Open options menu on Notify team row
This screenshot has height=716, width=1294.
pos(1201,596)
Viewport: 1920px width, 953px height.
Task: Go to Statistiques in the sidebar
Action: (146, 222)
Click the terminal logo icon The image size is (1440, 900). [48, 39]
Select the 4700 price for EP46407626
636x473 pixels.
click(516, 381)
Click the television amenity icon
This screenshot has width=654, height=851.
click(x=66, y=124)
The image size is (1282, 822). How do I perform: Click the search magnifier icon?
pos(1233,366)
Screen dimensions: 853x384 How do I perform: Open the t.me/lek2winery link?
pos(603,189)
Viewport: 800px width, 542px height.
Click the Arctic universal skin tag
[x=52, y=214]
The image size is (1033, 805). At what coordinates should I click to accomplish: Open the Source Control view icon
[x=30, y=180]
.....
ACTIVITY.
Beginning at the first line of the data above, retype each line until you reach the line containing "Click the television amenity icon", and include that one too. Add nothing else.

YOUR SOLUTION.
Open options menu on Notify team row
This screenshot has height=716, width=1294.
pos(1201,596)
Viewport: 1920px width, 953px height.
Task: Go to Statistiques in the sidebar
Action: (146, 222)
Click the terminal logo icon The image size is (1440, 900). [48, 39]
Select the 4700 price for EP46407626
636x473 pixels.
click(516, 381)
Click the television amenity icon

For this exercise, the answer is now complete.